Needless to say, February has not been kind. I feel like I’ve been gone, on another planet, and am coming back to a world that went on without me (because of course it did), and am struggling to remember how to fit in and function. I have a month of course work to make up when I return to class on Monday. I haven’t worked in a month.

So this is me, tentatively stretching my muscles, writing something because despite everything, this is still the year I write. I still don’t know what, exactly. It doesn’t matter, so long as I am writing. I couldn’t even focus enough for several weeks to write in my journal, and that is really remarkable. It’s strange how pain makes it impossible to focus on anything but yourself, and I guess that’s true of emotional pain as well as physical pain. I’m struggling with both, but both are getting better.

I hope that life has been much gentler with you, and if not, please remember to be gentle with yourself. Cherish this day and the friends and family who inhabit the wonderful places in your life. Take nothing for granted. Love and light to you. ❤

Posted in Uncategorized

Write Through Pain

thomas-st-sunset-0903-tonemapped

The last day I posted here was the day my brother died.  I planned to write regularly, but life has a way of throwing a monkey wrench in things.

Anthony committed suicide.  (I hate that word “committed”, like it’s a crime).  He was not a person you would expect to commit suicide.  In fact, people visited his Facebook wall and said how much they would miss him because of his “love for life.”  How ironic, I thought.  And how true.

If some day I can offer up this experience to help someone get through something similar, and they ask me, How do you get through it, I will tell them how I got through it:  You write through it.  Meditation helps too.

When you are grieving, you set aside that hour each morning and it is a safe place to grieve, to rage, to do whatever it is you have to do.  You let all the feelings come because here’s a secret I have learned:  when you let the feelings come, they also go.  The crying grabs us, sometimes when we least expect it, but it passes like a summer storm.  I felt the need to write about that too.  So I’m going to share a couple of poems that I wrote the last couple of weeks.


 

Day After Suicide

The first thing I thought when I rolled out of bed was,
I am waking up this morning
And my brother is not.

The words my brother is dead
Keep echoing in my head like the refrain
Of some badly-written earworm. My brother is dead.

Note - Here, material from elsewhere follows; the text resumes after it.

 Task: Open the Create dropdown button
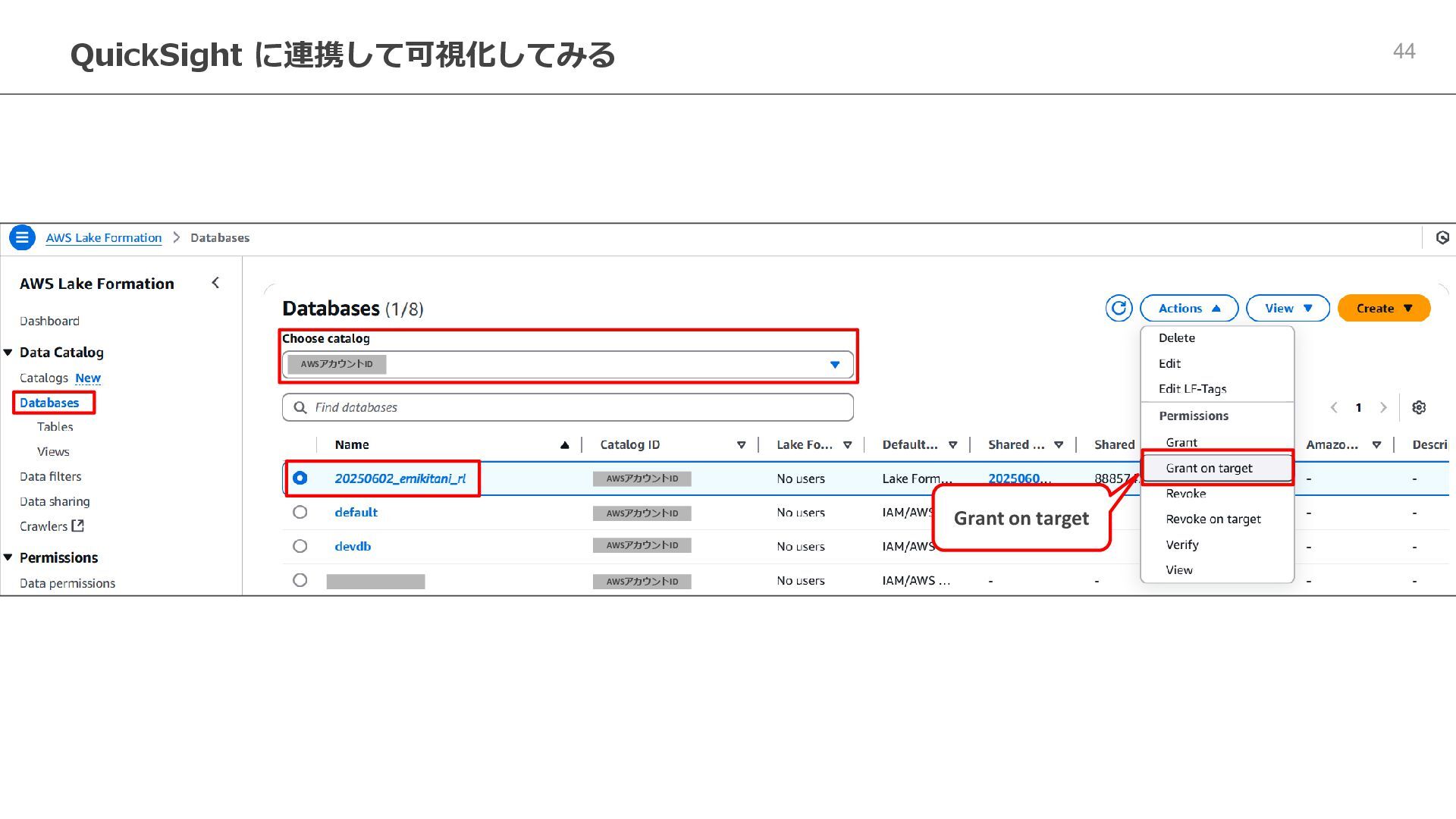1384,308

There are always a million questions you can never ask anymore
When someone slips the bonds that kept them here, and nearly all start with
WHY?

Because it hurts.
If someone with cancer passes from us,
We say
“Well, at least she’s not in pain anymore.”
Why don’t we ever say that about suicides? Is it a judgment we pass on them?
I’m saying it. He’s not in pain anymore. For only that I am grateful.

I will take this burden from you, my brother, I and everyone who loved you.
You have passed on your pain and we will carry it for you
Shed tears you didn’t shed because they weighed too heavily on your heart
Mourn the help you didn’t ask for and the things we didn’t say and the visits we didn’t visit

… and never will.

 


 

Grieving

“Tears like rain” is another old cliché
And I hate to say it but as clichés
Often are, it is true. Not in the way
You would think — they are both falling water.

It’s more in the scrubbed-clean feeling I have
When they have gone, ozone scenting the air
Rays peeking from behind brooding storm clouds
Crepuscular, slanting over land.

I catch my breath, seeing the glinting tears
Standing on my eyelashes like dewdrops
Ornamenting shrub leaves after the storm.
I am purified afterward, at peace, drained.

Sometimes the storm comes on violently
Without the slightest warning — he is gone.
And I am wracked like storm lashed boughs, and drenched
In sorrow… it passes, leaving me whole.

Other times it comes on gently, and I
Do not resist, letting rain kiss my cheeks
And I let them come, as a remembrance —
If I do not shed tears, I might forget.